Science professor Wei Xiaoyong has developed a new “face reader” to study faces and emotions, the Telegraph reported. He first started using face-tracking devices about five years ago to log attendance. Now, he uses it to help gauge how engaged his students are.

Through video cameras strategically placed around the classroom, the software uses facial recognition technology to identify students as well as read and record their moods, according to Chinese newspaper Global Times.
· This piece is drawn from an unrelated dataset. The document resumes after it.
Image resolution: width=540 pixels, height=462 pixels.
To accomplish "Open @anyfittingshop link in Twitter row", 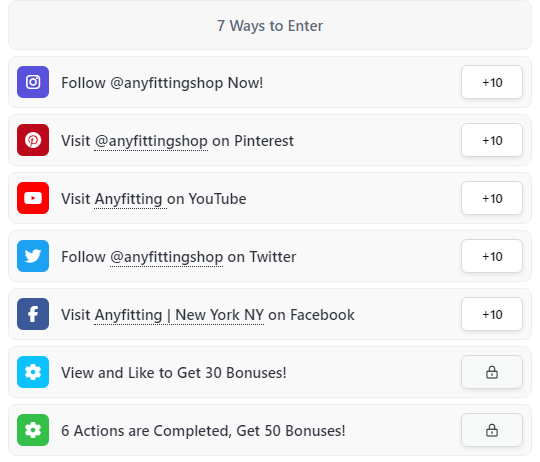I will pos(166,257).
An algorithm detects the emotional fluctuations on each student’s face to record how happy or neutral they look. “When we correlate that kind of information to the way we teach, and we use a timeline, then you will know where you are actually attracting the students’ attention,” Wei told the Telegraph.

Wei has shared his technique with other professors in universities across China and he sees it having a wide range of applications in the sciences and psychological work, as well as education reform. Theoretically, professors could revamp their teaching methods if they can figure out which aspects of their classes bore students and which keep them engaged.

The concept of Big Brother-esque classrooms isn’t new. Engineers at SensorStar Labs in Queens, New York, started developing a method to study individual student’s faces in a classroom and use an algorithm to analyze their expressions, Co.Exist reported. (The research was ongoing in 2013 and SensorStar didn’t respond to a request for comment regarding the current state of its work.) SensorStar co-founder Sean Montgomery argued that the idea shouldn’t bother people: “It’s just what the teacher can already see with their eyes and what the teacher can already hear with their ears.” But that isn’t enough to suppress data privacy concerns—administrators or law enforcement could someday use the recordings “for purposes other than low-stakes feedback,” Co.Exist wrote.

In Wei’s case, it’s not clear whether the students are aware that their expressions are being recorded. Nor is there any word on students getting penalized for being inattentive.

Then again, science says zoning out isn’t always bad: some boredom is food for the creative mind.